Les insultes proférées par le guerrier sont assez comiques (« crâne d'oeuf », « bande de sales blancs-becs » , « morveuse », « espèce de ver solitaire », « gros ogre pervers » ; etc.) rappelant parfois les doublages des vieux dessins animés des années 90, mais j'ai trouvé cette dissonance entre l'intrigue sombre et violente et le parler grotesque du protagoniste assez dérangeante. Heureusement, ça s'atténue un peu au fil des chapitres.
Les péripéties s'enchaînent dans les premières pages, mais elles ne sont pas assez percutantes à mon goût. Il m'était difficile de me sentir concernée par ce qui arrivait à notre anti-héros.
Toutefois, l'histoire prend une dimension nouvelle avec l'introduction du personnage de Rin
Asano, une adolescente de 16 ans cherchant à se venger de la mort de ses parents. Elle implore
Manji de devenir son garde du corps et de l'aider à se venger de celui qui a assassiné ses parents. Ensemble, ils vont se frotter à l'école Ittôryû et à ses combattants.

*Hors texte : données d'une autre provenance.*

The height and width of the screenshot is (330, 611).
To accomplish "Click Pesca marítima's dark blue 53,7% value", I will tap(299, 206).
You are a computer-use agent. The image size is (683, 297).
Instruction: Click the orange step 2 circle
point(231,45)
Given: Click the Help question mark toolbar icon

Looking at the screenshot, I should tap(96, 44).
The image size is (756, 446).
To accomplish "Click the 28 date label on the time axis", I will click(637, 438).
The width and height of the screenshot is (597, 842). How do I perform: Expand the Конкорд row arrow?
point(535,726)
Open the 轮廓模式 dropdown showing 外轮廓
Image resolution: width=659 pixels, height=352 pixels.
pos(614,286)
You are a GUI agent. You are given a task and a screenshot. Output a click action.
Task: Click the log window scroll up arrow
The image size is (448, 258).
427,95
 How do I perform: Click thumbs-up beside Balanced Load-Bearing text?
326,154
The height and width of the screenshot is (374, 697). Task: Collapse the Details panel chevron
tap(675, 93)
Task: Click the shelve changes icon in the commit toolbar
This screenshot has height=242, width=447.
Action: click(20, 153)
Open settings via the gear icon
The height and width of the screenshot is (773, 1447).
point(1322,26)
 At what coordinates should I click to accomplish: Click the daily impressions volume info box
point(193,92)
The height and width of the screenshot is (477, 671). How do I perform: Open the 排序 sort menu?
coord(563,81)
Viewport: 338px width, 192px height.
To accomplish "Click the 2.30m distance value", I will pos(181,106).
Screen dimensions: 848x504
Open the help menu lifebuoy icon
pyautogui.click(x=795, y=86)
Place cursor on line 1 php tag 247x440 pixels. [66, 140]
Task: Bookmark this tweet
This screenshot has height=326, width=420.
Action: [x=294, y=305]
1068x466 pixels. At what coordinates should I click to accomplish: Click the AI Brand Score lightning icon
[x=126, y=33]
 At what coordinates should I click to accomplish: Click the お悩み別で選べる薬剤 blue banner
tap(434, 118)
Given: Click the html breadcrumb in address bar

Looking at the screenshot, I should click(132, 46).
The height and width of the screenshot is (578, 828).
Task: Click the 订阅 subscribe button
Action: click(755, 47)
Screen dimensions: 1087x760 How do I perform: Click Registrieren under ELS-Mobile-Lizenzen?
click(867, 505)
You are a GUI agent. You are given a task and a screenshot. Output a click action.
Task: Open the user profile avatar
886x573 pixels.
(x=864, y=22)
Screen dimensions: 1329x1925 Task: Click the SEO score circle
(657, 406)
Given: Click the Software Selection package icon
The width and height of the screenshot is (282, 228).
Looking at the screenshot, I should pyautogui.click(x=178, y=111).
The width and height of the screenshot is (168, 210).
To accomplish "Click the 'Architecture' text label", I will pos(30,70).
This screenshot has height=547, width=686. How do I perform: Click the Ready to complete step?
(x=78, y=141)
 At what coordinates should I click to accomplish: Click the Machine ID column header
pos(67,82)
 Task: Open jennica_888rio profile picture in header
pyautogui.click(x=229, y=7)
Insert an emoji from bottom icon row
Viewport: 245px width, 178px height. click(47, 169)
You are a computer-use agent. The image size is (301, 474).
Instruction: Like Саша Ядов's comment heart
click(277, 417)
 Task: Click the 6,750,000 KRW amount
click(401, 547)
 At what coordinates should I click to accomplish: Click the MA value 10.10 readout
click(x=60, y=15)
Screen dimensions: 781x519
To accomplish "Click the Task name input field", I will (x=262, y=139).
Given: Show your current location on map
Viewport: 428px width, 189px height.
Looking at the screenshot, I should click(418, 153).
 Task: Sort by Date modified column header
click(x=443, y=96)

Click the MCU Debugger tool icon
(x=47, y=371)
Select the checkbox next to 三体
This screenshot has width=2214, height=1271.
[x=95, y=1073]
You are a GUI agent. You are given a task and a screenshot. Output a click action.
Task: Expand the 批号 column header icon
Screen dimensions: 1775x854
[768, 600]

La narration, tout comme le dessin pourtant déjà très distinctif, s'aiguise et s'affine tout au long des chapitres, pour nous offrir un manga riche et complexe, avec des personnages travaillés. La relation qui se développe entre Rin et
Manji est particulièrement savoureuse et donne une dynamique intéressante à l'ensemble.
Hormis les quelques défauts mentionnés plus haut, L'habitant de l'infini est un manga qui attise notre curiosité et notre intérêt assez rapidement. Les derniers chapitres promettent une histoire de plus en plus complexe, profonde, avec des thèmes matures et des combats violents. J'ai hâte de lire la suite (que j'ai déjà mise dans ma bibliothèque). L'édition immortelle est de superbe qualité, et je remercie Babelio et Casterman pour l'envoi de ce livre à l'occasion d'une opération Masse Critique.